EXERCISE BRIEF: Rewrite the items from the line with "You are a computer-use" to the line with "Instruction: Open the YouTube social icon", putting "channel link" in place of "social icon" and leaving everything else untouched.

* BEGIN ENTRIES SUPPLIED *

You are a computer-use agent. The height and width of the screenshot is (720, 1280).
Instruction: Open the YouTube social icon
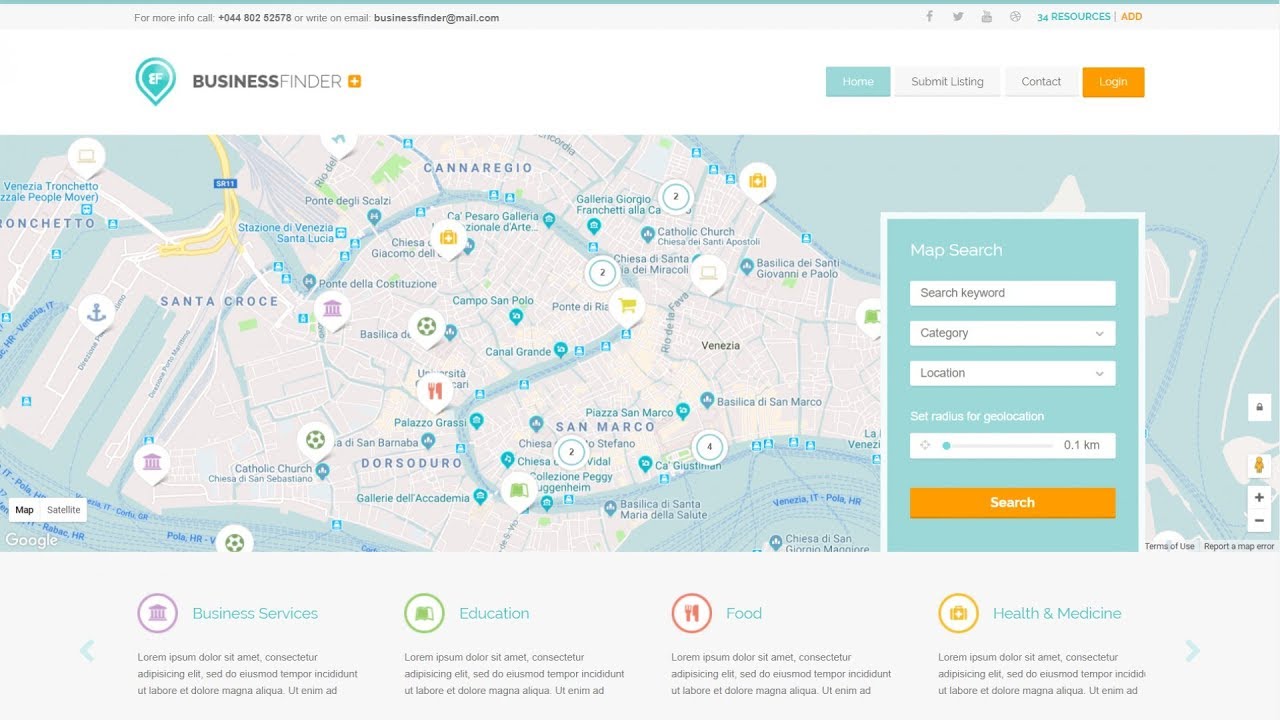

* END ENTRIES SUPPLIED *
* BEGIN ENTRIES SUPPLIED *

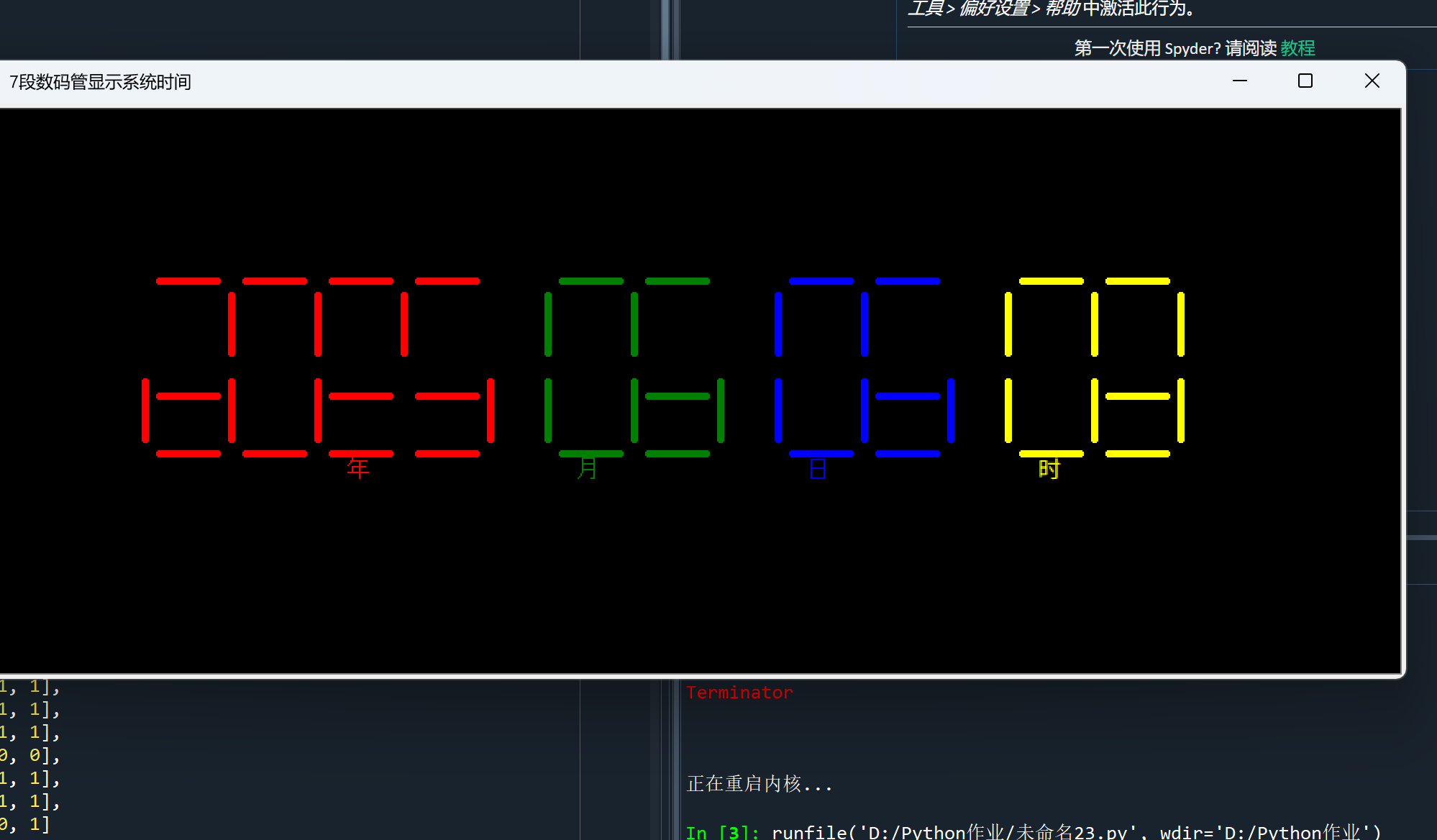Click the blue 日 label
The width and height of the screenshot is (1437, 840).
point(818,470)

* END ENTRIES SUPPLIED *

THE OUTPUT:
You are a computer-use agent. The height and width of the screenshot is (720, 1280).
Instruction: Open the YouTube channel link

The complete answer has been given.